Re: What if...the Japanese had landed troops in Hawai'i immediately after bombing Pearl?
Devilsadvocate responded with more,
This BS doesn't hold up to any close scrutiny. The Japanese seldom made landings against defended beaches,
Which is exactly why I specified undefended beaches.
and when they did they invariably got into trouble. The initial Malaya landings were against a beach defended by a half-trained Indian brigade armed with rifles and a few machine guns, yet they came within a hair of being repulsed. They succeeded only when the British commanders lost their nerve and ordered a retreat. The landings against the beaches on the Bataan peninsula were all annihilated to the last man, The landings against Corregidor were badly botched and proved extremely costly, they succeeded only because the defenders were badly demoralized by their situation.
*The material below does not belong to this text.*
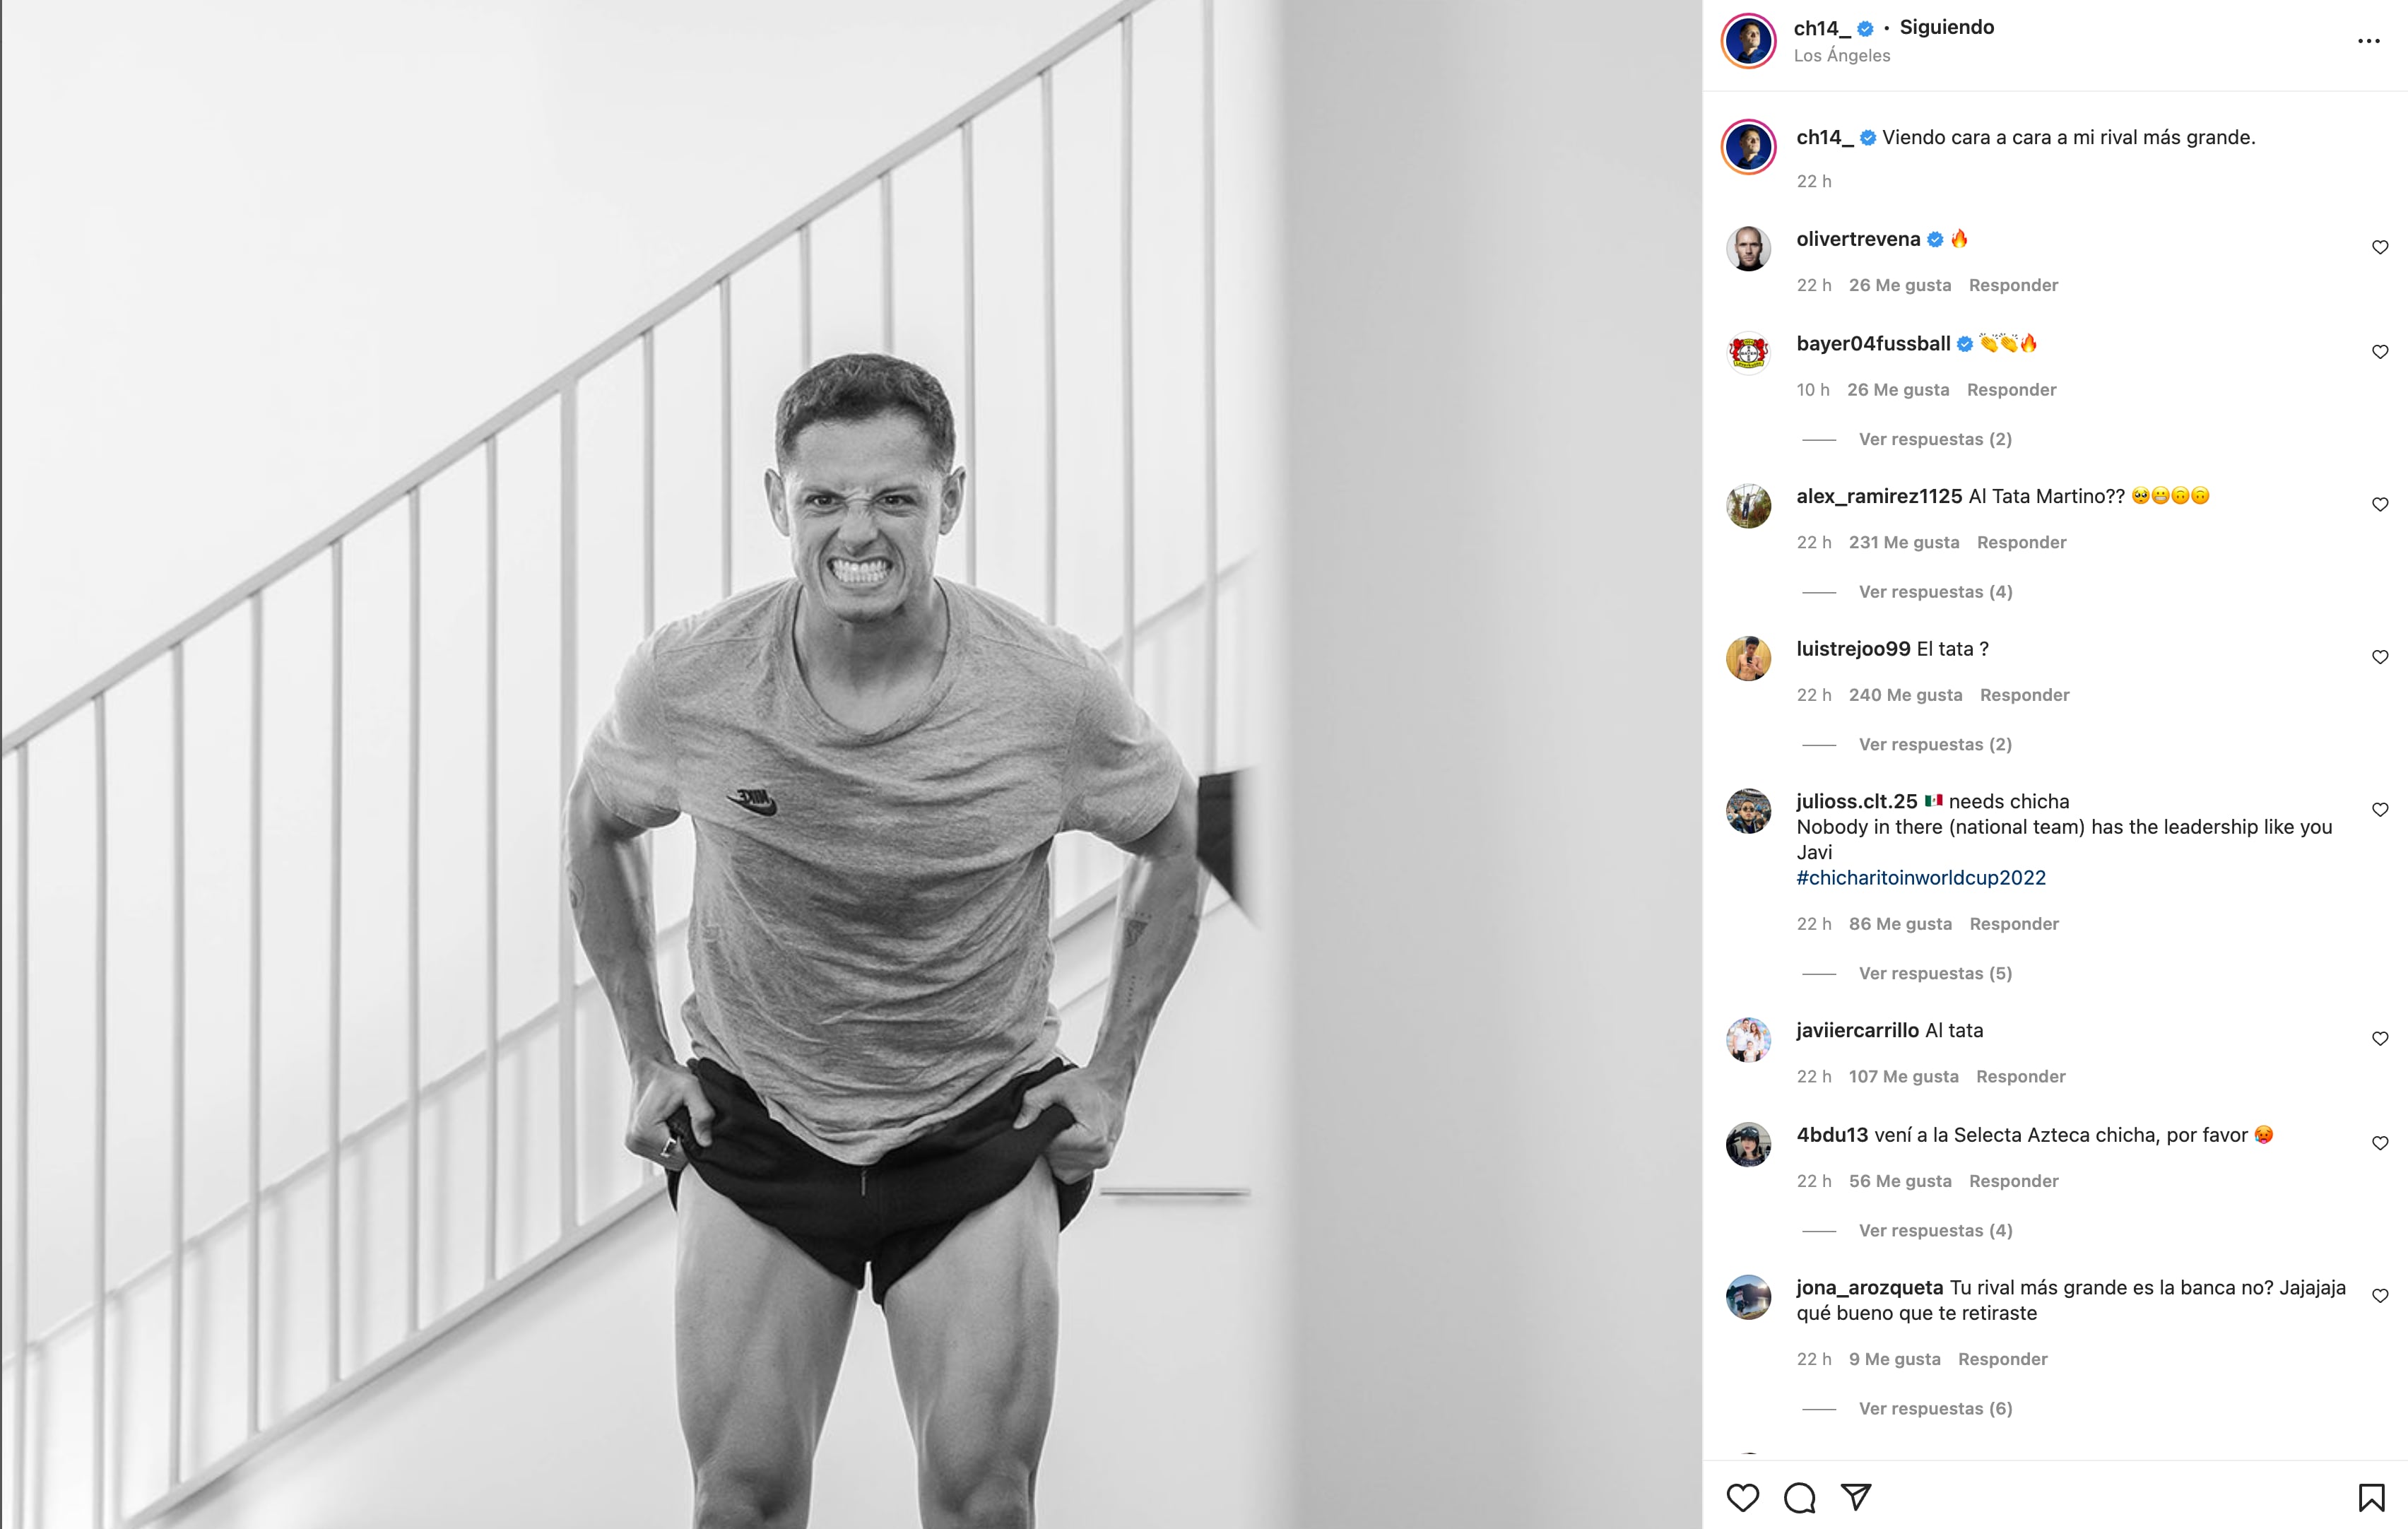Open comment bubble icon below the comments
This screenshot has width=2408, height=1529.
coord(1799,1497)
Yet, they still won didn't they. There is always back and forth in almost every battle. Such is war. But the winner is the one who quits, last
The initial landings on Wake were repulsed with heavy losses.
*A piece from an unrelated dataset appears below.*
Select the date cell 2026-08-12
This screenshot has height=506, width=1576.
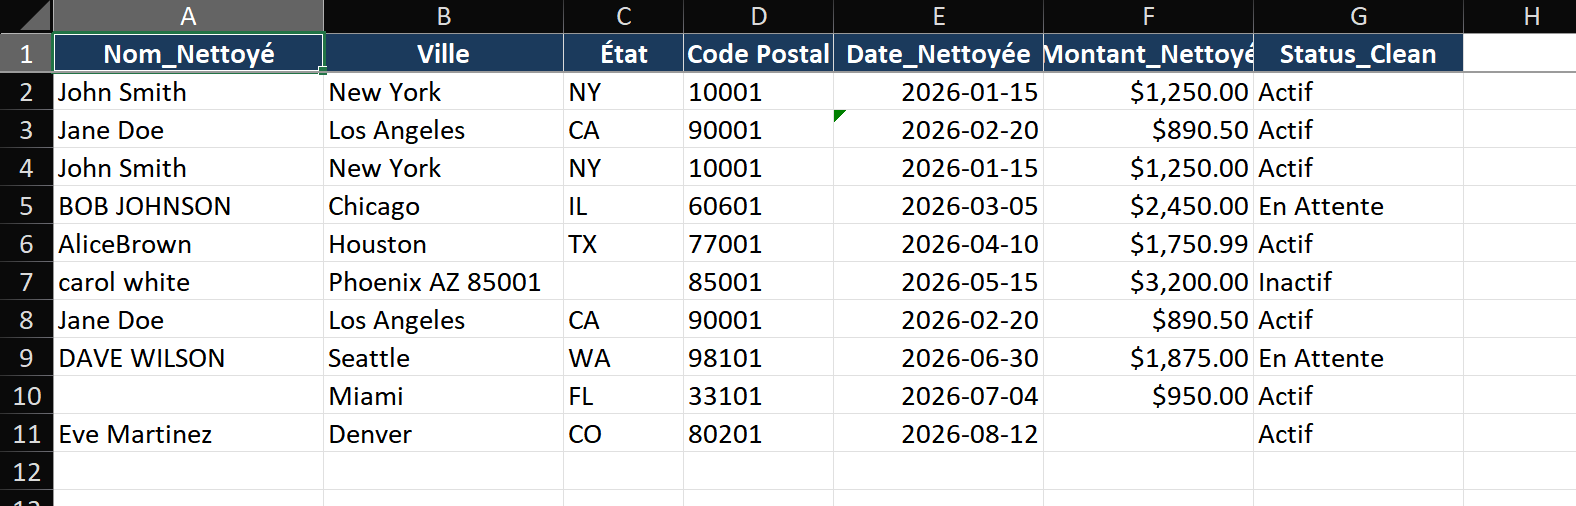tap(938, 434)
There were no initial landing attempts even made during the Wake Island #1 fighting. The Japanese warships were driven off by coastal defense gunfire and some good bomb hits well before any Japanese troops even tried to board their landing barges.
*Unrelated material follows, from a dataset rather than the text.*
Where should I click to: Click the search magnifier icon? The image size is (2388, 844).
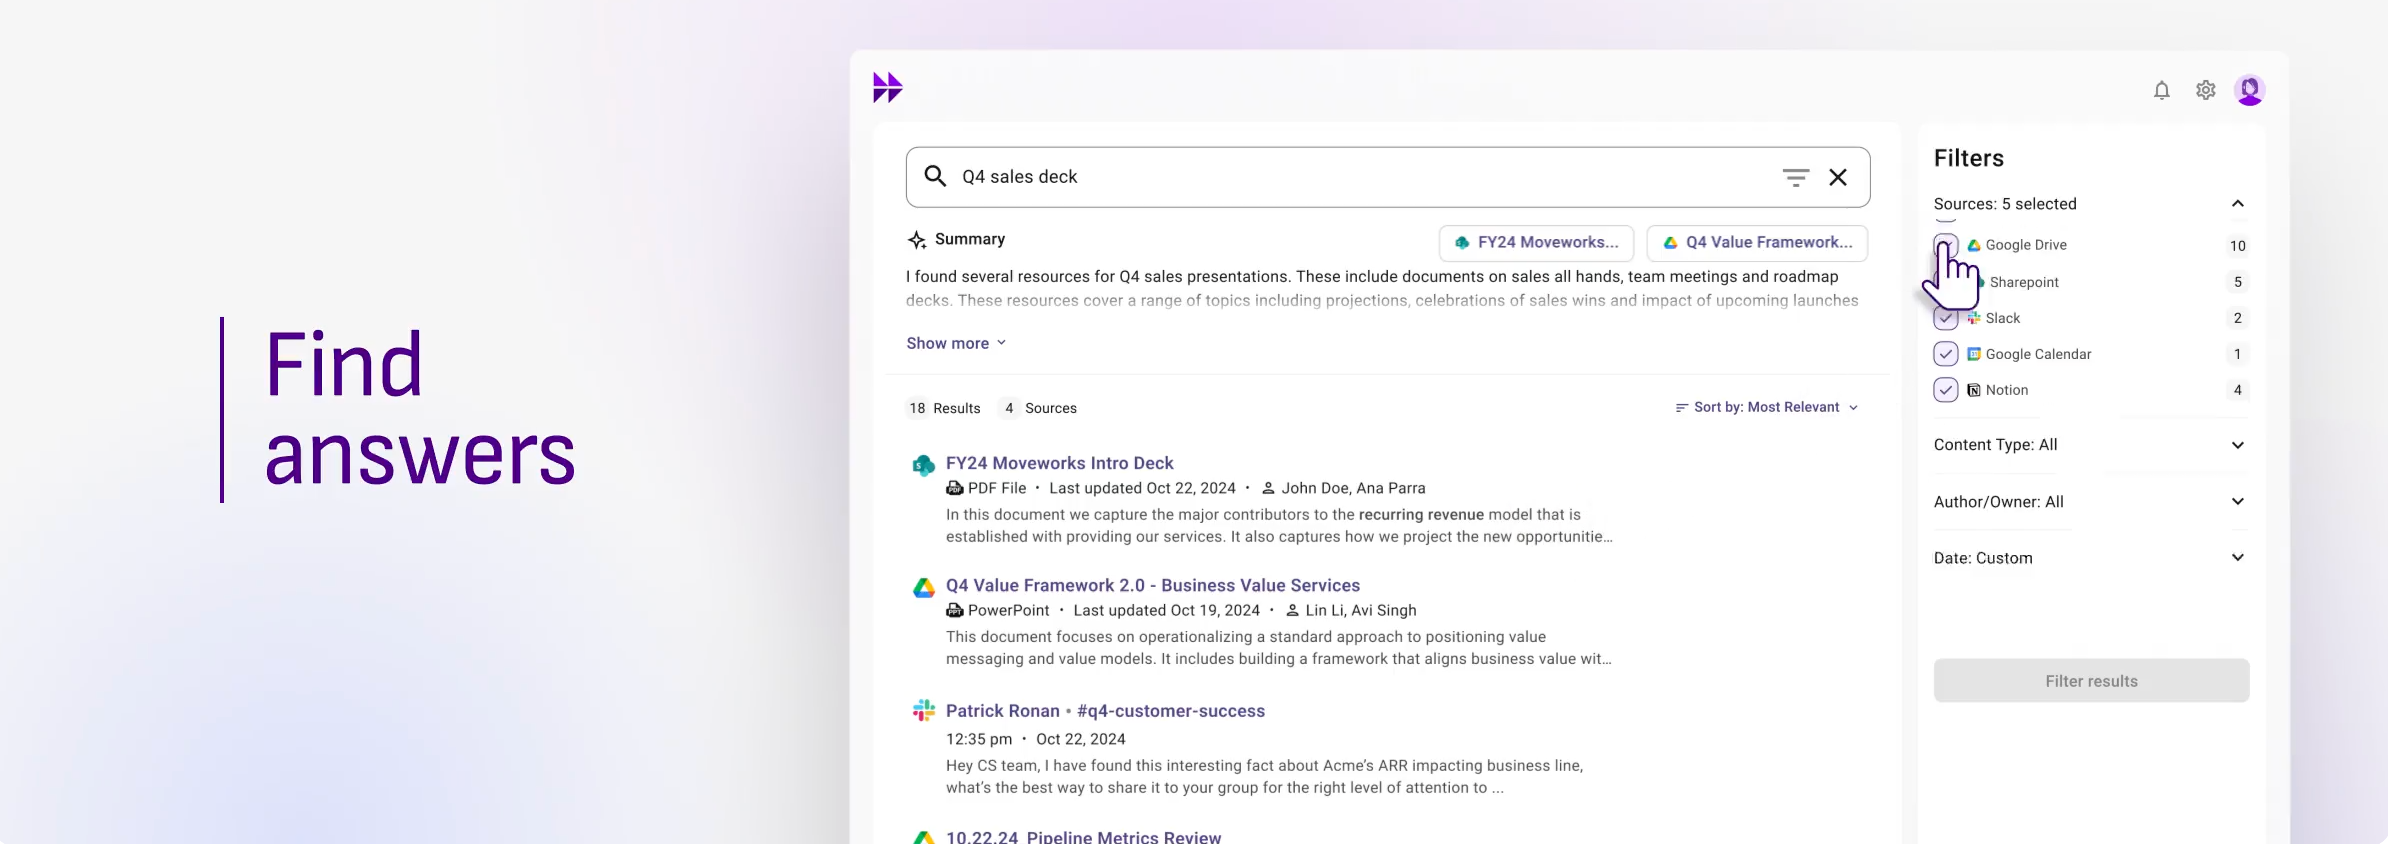pos(935,177)
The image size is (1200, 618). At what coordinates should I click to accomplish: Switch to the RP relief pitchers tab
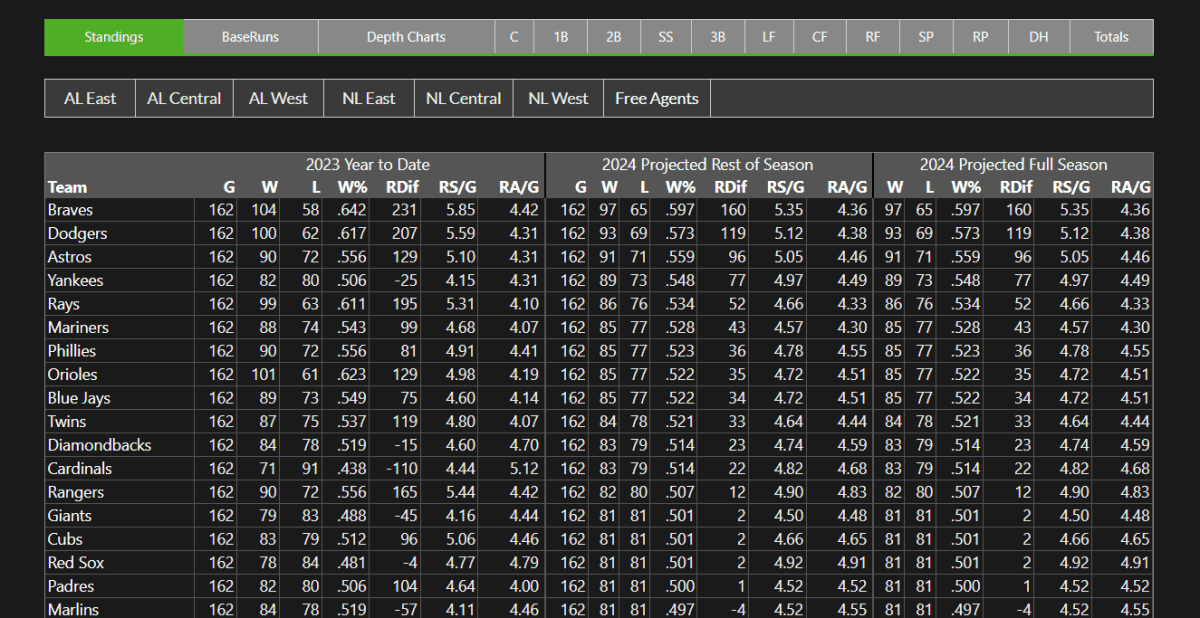tap(980, 37)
The Japanese may have been good at making assault landings against Chinese peasant conscripts, but when they had to face defenses like those on Oahu, they were in deep trouble. In the first six months of the war, with few exceptions, the Japanese were successful largely because they were, in effect, expanding into a military vacume.
Smart of them wasn't it.
Yeah? Well, how do you explain the fact that every time the Japanese came up against the US Marines on anything like an equal basis in 1942, they lost?
AFAIK there weren't any equal basis battles against the Marines in 1942. The Japanee were almost always low on food, ammo, air support and radio sets. And of course, we all know that the US Marines were supermen too,
What the Japanese had going for them was years of intelligence that told them where to attack so that they wouldn't meet heavy opposition.
Exactly the ATL sceanrio that I have tried to design for an Oahu invasion
When they had to improvise after their "First Phase" operations ended, they were pathetic.
What better reason for the Japanese Empire to aim for a short war against the Americans, as I have been saying all along ?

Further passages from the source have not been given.